Ces petits entrepreneurs se jettent dans les bras des usuriers parce qu’ils sont pris à la gorge par leurs donneurs d’ordre, nous fait comprendre le réalisateur au détour d’une conversation téléphonique. Ceux-ci leur imposent des prix trop bas pour qu’ils puissent vivre convenablement du fruit de leur travail. Ils n’ont donc pas seulement à craindre la violence froide de Kang-do, qui est sans doute aussi utilisé comme nettoyeur pour faciliter la renaissance immobilière du quartier.

Kim Ki-duk montre bien sûr ces actes de violence, mais sans tomber dans la surenchère. Les sons des articulations qui craquent ou des machines qui broient suffisent à faire frémir... Mais aussi leurs conséquences pour les personnes qui les subissent. Étalées devant nos yeux, elles sont encore plus terrifiantes que la violence.

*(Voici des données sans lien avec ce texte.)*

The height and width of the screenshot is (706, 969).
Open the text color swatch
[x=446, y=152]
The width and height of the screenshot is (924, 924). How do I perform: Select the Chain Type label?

Le cinéaste coréen pourra être accusé de noircir le trait, mais pas de tomber dans le manichéisme. Toutes les victimes de Kang-do ne sont pas innocentes, certaines sont même plus manipulatrices que manipulés. Le film de Kim Ki-duk est une charge contre le pouvoir corrupteur de l’argent qui provoque un renversement des valeurs. Il est ainsi capable d’avilir jusqu’à l’amour le plus pur : celui d’une mère pour son enfant.

Pieta a été présenté hors compétition au cours de la 15ème édition du Festival du film asiatique de Deauville. Il sortira le 10 avril en France.